--- Data for review ---

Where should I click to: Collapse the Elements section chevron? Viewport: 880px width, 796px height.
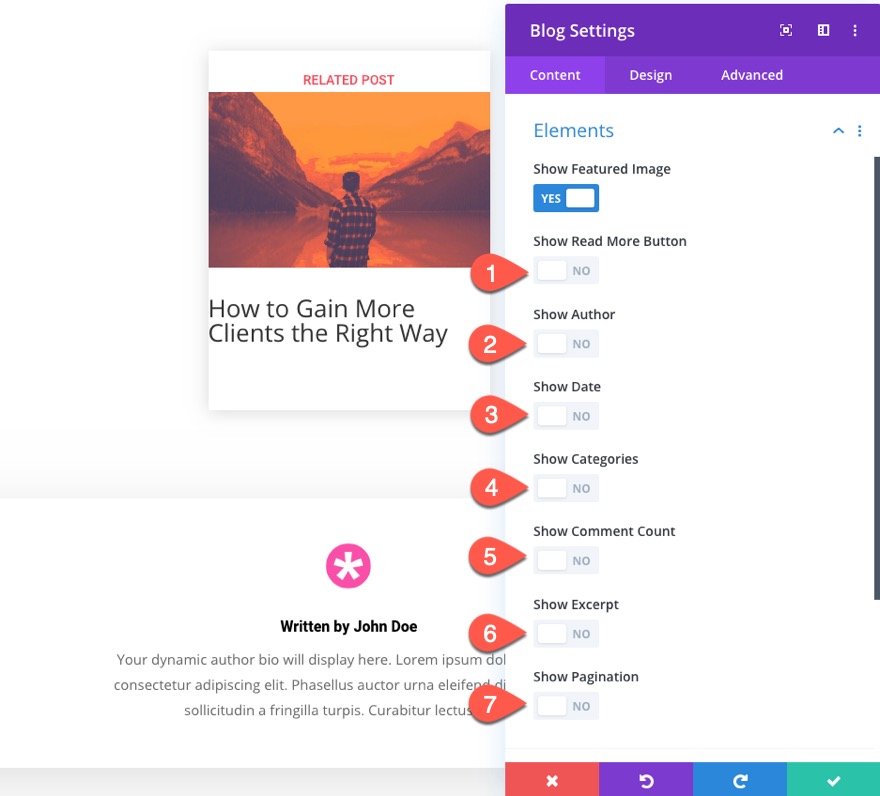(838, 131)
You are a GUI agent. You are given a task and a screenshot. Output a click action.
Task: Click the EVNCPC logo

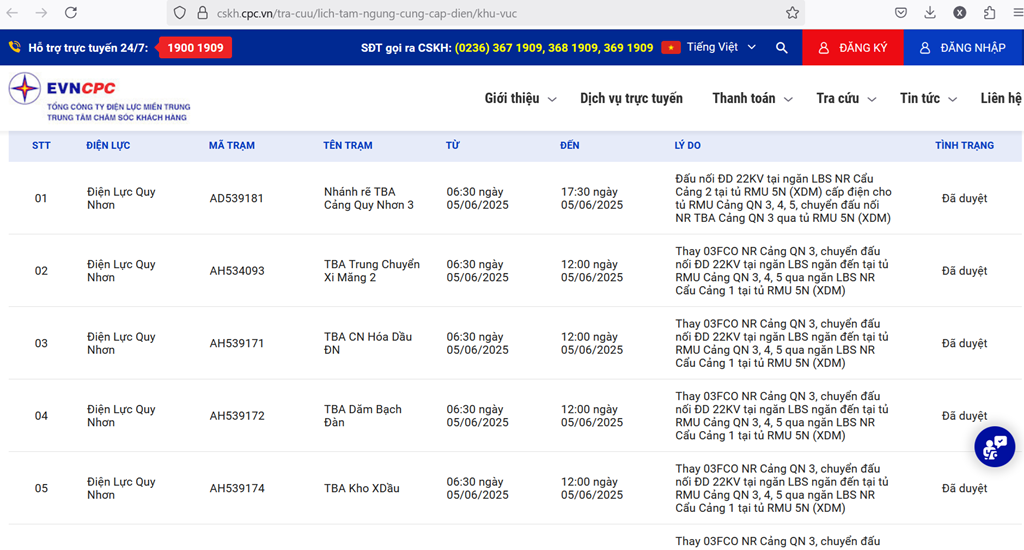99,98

--- The task ---
Without the pictures, restate all of the entries word for word.

--- The completed task ---
Where should I click to: Collapse the Elements section chevron? Viewport: 880px width, 796px height.
(838, 131)
You are a GUI agent. You are given a task and a screenshot. Output a click action.
Task: Click the EVNCPC logo

99,98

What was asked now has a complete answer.